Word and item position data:
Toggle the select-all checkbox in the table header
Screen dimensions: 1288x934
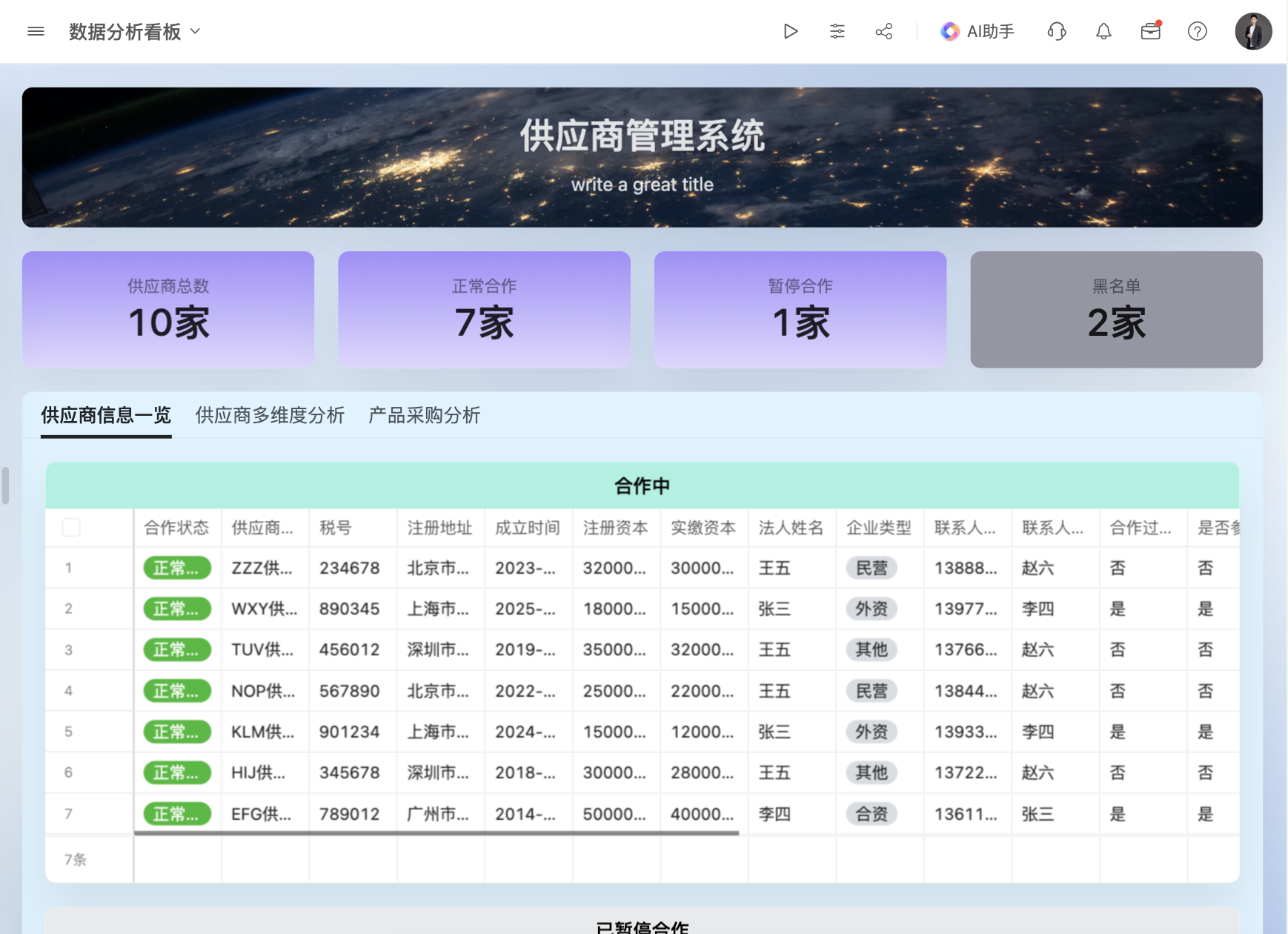coord(72,528)
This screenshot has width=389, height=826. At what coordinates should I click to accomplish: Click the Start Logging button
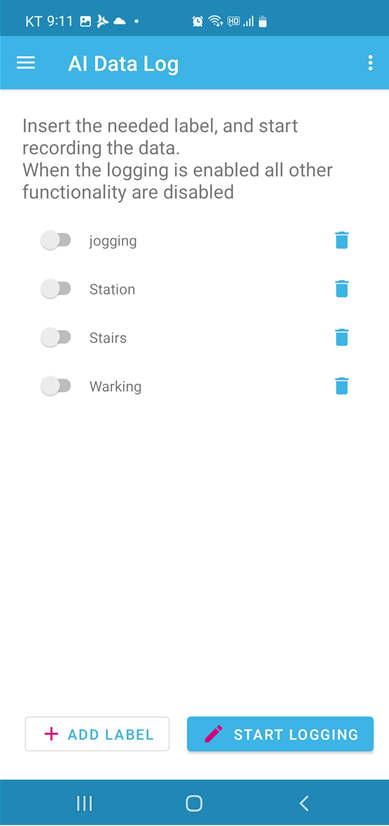[x=280, y=734]
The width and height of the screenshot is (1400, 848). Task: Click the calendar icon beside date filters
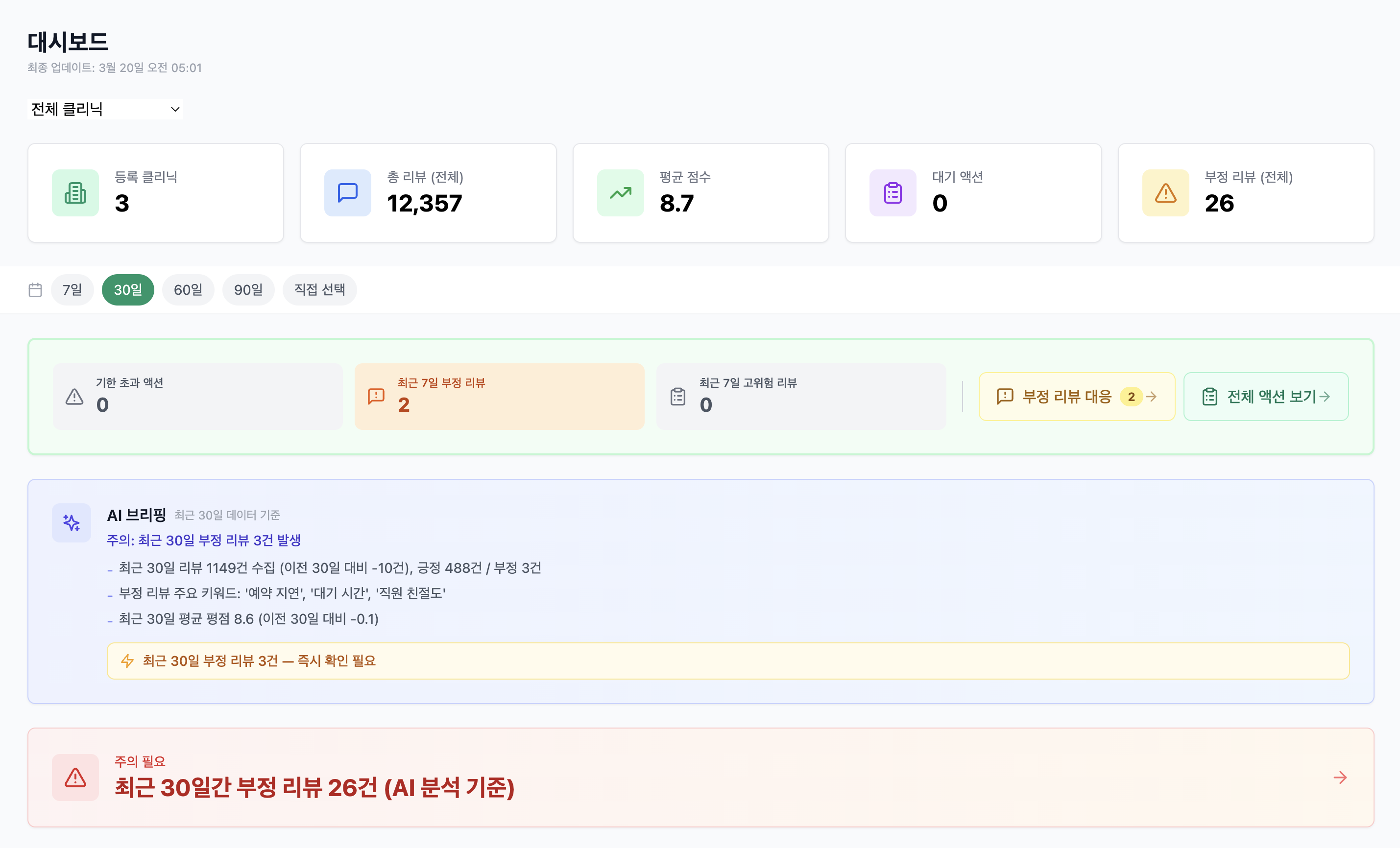click(35, 290)
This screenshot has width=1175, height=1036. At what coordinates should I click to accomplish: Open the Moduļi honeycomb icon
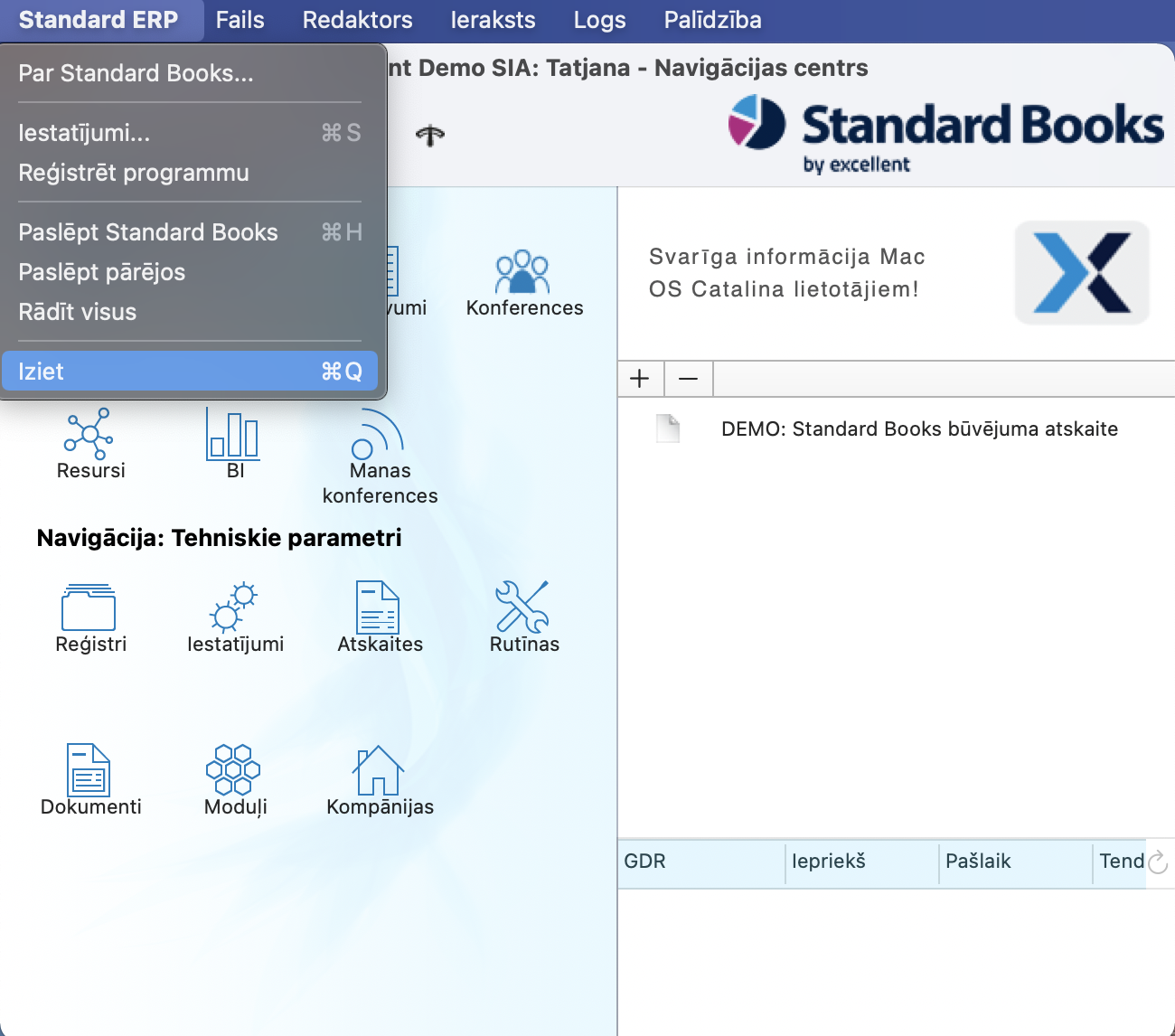click(234, 770)
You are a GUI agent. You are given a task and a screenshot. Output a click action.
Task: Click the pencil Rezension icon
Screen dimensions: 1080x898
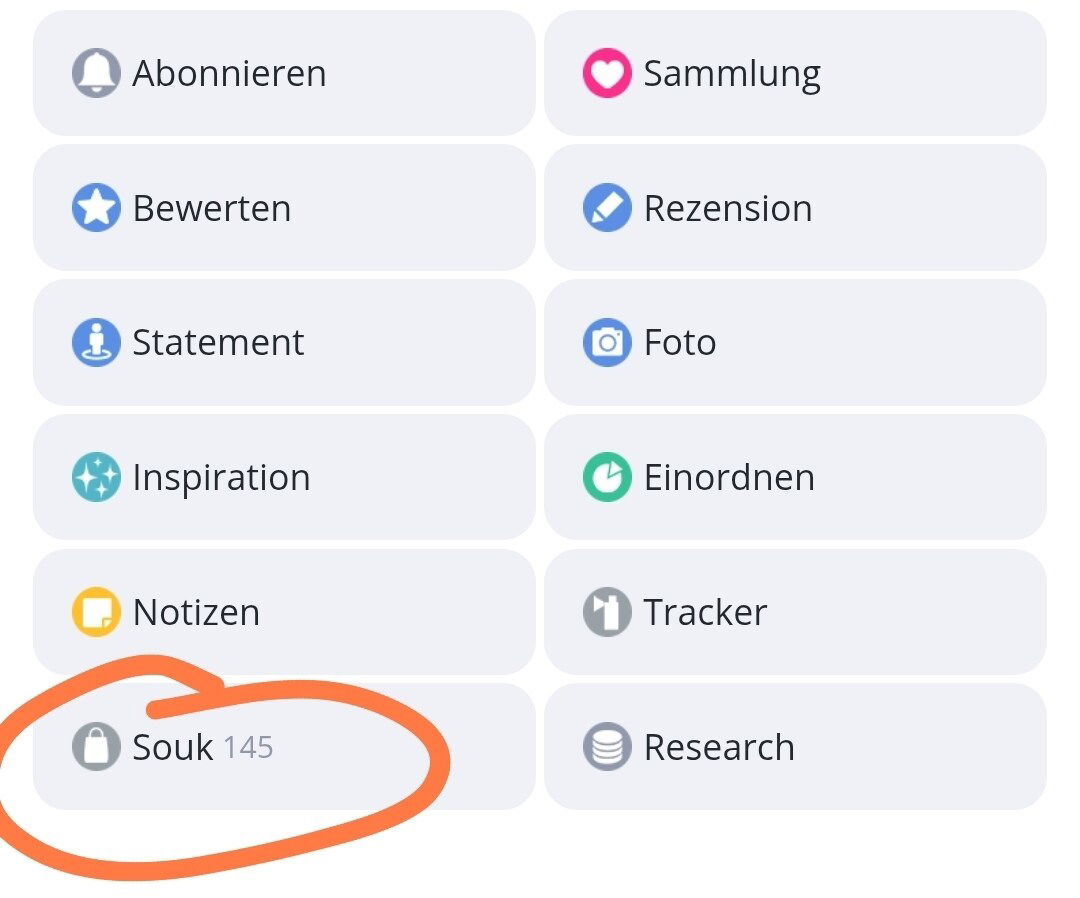(x=607, y=207)
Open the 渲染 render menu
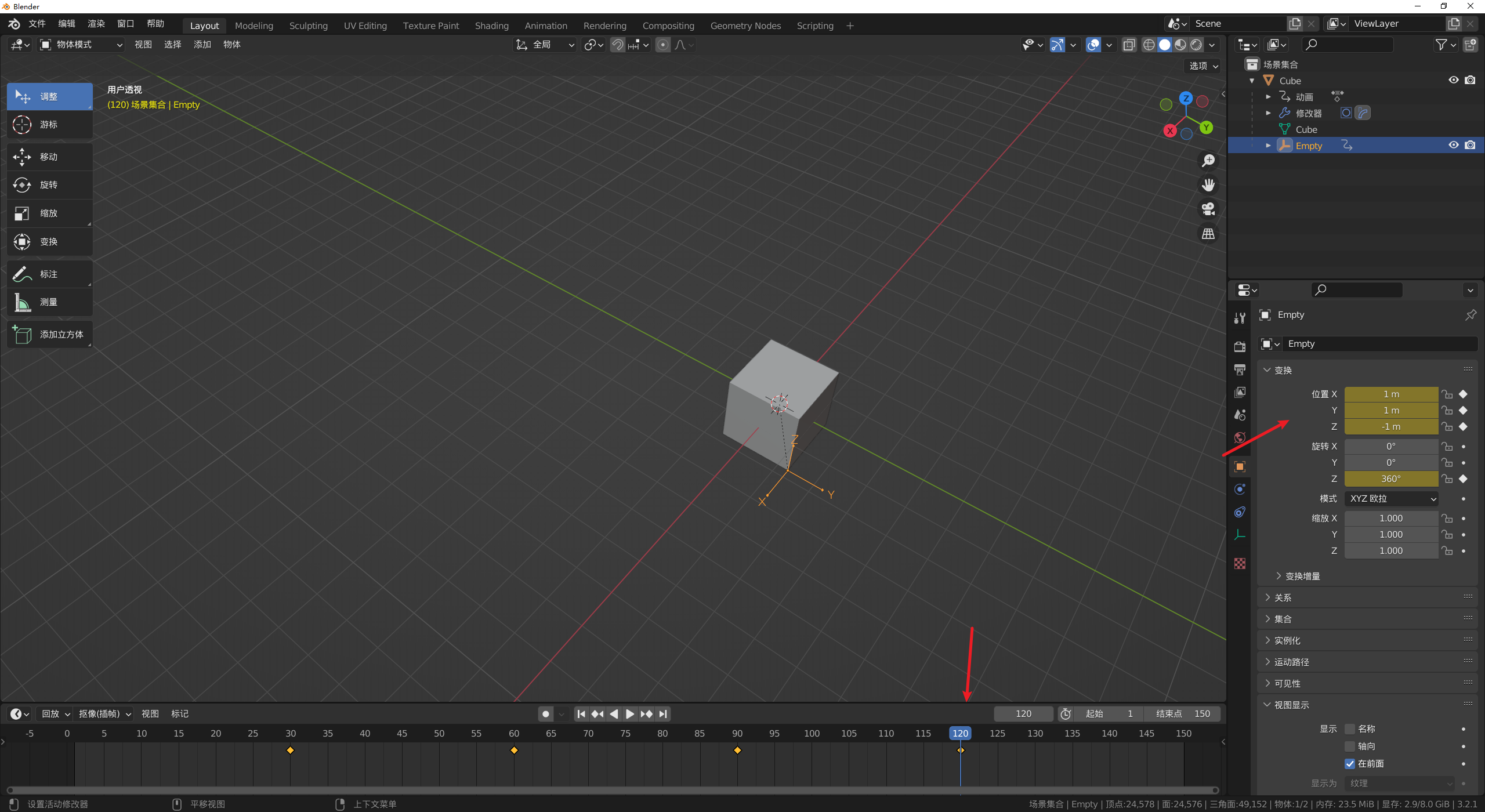Viewport: 1485px width, 812px height. (96, 24)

* _Instructions to follow_
Pick out every line of the entries above that contains the word "icon" and copy each one in full.

* _Output below_
The width and height of the screenshot is (1400, 848). Task: Click the calendar icon beside date filters
This screenshot has width=1175, height=1036. At what coordinates should I click to accomplish: Open the Moduļi honeycomb icon
Task: Click the pencil Rezension icon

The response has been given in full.